ESERCIZI PROPOSTI
1. Rispondi a queste domande sull'estratto sulla rivoluzione socialista:
(a) A quale mese e anno risale il numero de La Voce indicato in testa?
(b) Di quale città è la sezione del P.CARC che ha scritto alla Delegazione?
(c) Secondo l'articolo, a che cosa aspirano le masse popolari quando non aspirano al socialismo?
2. Restituisci senza alcuna modifica le righe dell'elenco nel tratto dalla riga che contiene "Task: Click the bar" fino alla riga che contiene "[x=28, y=11]", entrambe incluse.

ESTRATTO DEL TESTO

* * * * * * * * *

La Voce  56 - anno XIX, luglio 2017 - in formato PDF - Formato Open Office - Formato Word

del (nuovo)Partito comunista italiano

Sulla rivoluzione socialista in corso

Le masse che resistono in mille contrastanti forme
agli effetti del capitalismo sono già rivoluzione socialista o no?

 

La sezione di Milano del P.CARC ha scritto alla Delegazione del (n)PCI: “Cari compagni e care compagne della Delegazione, vi scriviamo per porvi una domanda che è emersa da una discussione interna di Resistenza 7-8, dell'articolo “La catastrofe incombe, che fare?”.

Il nostro interrogativo riguarda l'affermazione "la rivoluzione socialista è in corso": l'articolo porta la tesi che le masse popolari partecipano alla rivoluzione socialista in corso al di là della coscienza che ne hanno, ossia anche se non aspirano al socialismo ma a migliorare le loro condizioni di vita.

Quindi la partecipazione alla rivoluzione socialista delle masse popolari “è staccata” in un primo momento dalla coscienza rivoluzionaria che ne hanno.

* * * * * * * * *

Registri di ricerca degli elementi
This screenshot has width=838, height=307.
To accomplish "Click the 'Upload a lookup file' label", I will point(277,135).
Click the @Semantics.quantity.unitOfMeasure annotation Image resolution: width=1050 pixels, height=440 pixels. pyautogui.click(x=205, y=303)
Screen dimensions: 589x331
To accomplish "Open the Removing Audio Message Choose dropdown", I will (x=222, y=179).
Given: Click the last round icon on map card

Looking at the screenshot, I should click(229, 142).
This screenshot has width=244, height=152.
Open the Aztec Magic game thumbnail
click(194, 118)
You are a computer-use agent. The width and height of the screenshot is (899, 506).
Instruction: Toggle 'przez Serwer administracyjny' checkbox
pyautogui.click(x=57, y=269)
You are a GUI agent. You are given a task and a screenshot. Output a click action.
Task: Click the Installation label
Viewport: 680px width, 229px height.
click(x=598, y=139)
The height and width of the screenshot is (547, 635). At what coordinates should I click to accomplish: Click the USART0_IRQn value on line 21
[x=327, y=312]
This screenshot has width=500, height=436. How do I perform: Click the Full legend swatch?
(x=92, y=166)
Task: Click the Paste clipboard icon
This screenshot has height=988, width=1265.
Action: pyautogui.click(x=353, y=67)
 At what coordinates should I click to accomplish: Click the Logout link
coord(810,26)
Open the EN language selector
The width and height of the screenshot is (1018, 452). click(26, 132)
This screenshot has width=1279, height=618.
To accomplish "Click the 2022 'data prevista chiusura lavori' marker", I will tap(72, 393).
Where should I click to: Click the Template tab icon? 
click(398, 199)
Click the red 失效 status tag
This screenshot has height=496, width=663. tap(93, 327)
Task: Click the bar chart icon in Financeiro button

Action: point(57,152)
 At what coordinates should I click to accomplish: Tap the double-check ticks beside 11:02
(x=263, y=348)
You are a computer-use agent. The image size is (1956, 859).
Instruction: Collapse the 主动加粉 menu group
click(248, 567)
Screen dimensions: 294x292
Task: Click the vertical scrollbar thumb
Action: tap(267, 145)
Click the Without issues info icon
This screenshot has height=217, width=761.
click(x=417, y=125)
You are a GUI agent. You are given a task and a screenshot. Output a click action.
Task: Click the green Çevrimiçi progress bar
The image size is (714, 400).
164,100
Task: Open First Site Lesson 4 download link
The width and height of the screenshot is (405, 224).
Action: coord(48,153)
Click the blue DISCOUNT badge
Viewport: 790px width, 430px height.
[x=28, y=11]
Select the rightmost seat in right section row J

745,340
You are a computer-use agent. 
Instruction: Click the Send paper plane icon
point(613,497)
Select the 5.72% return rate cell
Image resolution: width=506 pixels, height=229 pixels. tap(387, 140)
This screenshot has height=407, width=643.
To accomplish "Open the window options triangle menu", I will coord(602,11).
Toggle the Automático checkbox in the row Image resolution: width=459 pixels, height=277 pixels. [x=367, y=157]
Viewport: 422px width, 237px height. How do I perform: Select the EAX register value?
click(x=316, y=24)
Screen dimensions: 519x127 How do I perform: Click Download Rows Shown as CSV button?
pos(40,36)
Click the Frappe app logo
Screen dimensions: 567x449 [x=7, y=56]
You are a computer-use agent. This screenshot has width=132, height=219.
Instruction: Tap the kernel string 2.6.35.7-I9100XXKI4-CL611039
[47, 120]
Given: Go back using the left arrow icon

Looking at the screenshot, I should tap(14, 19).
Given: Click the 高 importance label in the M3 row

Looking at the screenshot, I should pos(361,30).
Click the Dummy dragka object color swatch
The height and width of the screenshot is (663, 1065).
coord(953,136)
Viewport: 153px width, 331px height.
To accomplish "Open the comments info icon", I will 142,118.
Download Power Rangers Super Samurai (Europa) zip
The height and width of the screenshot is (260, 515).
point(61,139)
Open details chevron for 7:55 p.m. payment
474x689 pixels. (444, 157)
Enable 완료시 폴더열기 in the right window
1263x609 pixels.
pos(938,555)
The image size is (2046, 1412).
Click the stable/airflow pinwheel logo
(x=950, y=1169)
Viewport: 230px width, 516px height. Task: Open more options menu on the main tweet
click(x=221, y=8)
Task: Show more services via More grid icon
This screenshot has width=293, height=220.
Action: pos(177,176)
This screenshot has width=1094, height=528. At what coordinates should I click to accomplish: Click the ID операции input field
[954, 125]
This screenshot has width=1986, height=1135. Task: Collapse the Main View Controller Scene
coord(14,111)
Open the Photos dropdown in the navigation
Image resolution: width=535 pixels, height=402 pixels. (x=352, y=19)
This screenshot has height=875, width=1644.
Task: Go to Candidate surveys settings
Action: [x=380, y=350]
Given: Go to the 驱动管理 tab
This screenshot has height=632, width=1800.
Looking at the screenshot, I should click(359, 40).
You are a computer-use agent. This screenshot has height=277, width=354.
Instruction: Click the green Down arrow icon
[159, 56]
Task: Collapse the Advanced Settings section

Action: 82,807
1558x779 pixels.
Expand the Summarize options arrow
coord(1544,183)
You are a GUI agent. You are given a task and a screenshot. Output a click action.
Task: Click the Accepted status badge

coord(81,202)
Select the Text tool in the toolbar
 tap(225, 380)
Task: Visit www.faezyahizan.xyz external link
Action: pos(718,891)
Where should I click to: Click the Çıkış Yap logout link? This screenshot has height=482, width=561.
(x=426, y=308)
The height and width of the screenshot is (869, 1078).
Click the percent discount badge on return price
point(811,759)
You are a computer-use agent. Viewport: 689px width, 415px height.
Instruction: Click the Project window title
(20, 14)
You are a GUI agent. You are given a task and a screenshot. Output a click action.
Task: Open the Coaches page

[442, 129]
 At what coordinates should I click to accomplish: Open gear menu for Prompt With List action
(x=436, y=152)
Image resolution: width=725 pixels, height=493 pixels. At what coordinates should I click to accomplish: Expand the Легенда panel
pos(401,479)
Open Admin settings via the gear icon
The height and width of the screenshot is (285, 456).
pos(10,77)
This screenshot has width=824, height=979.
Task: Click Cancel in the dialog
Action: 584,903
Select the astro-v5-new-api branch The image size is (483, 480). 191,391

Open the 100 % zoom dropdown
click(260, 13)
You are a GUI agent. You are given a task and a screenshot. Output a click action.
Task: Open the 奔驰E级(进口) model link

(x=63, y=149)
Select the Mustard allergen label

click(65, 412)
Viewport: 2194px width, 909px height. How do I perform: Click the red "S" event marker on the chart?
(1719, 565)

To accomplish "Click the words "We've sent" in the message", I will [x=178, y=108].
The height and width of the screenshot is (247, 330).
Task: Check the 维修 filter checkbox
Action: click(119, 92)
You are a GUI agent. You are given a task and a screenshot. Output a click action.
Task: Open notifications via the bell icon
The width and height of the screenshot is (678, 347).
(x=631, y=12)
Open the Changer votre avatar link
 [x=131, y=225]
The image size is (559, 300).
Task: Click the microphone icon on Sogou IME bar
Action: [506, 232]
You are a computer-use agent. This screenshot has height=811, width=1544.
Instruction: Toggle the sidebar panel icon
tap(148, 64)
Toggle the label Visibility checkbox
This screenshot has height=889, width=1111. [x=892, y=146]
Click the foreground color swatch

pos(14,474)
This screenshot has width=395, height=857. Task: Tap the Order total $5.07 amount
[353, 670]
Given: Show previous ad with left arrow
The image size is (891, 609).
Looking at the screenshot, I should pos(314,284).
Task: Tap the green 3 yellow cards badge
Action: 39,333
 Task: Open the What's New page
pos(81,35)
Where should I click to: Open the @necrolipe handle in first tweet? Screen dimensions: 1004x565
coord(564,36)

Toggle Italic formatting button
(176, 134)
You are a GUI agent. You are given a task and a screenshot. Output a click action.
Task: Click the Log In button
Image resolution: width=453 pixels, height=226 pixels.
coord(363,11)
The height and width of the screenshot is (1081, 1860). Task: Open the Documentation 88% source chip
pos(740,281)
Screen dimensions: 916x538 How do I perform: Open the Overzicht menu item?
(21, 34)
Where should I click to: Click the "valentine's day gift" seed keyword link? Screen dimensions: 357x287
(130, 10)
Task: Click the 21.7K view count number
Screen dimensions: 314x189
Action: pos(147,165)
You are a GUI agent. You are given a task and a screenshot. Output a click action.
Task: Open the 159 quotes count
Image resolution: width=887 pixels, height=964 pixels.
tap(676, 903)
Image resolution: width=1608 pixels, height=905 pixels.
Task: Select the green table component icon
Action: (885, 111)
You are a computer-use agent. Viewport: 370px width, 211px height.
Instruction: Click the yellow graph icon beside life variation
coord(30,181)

* * * * * * * * *

RISPOSTE ATTESE
1.
(a) Luglio 2017.
(b) Milano.
(c) A migliorare le loro condizioni di vita.

2.
Task: Click the bar chart icon in Financeiro button

Action: point(57,152)
 At what coordinates should I click to accomplish: Tap the double-check ticks beside 11:02
(x=263, y=348)
You are a computer-use agent. The image size is (1956, 859).
Instruction: Collapse the 主动加粉 menu group
click(248, 567)
Screen dimensions: 294x292
Task: Click the vertical scrollbar thumb
Action: tap(267, 145)
Click the Without issues info icon
This screenshot has height=217, width=761.
click(x=417, y=125)
You are a GUI agent. You are given a task and a screenshot. Output a click action.
Task: Click the green Çevrimiçi progress bar
The image size is (714, 400).
164,100
Task: Open First Site Lesson 4 download link
The width and height of the screenshot is (405, 224).
Action: coord(48,153)
Click the blue DISCOUNT badge
Viewport: 790px width, 430px height.
[x=28, y=11]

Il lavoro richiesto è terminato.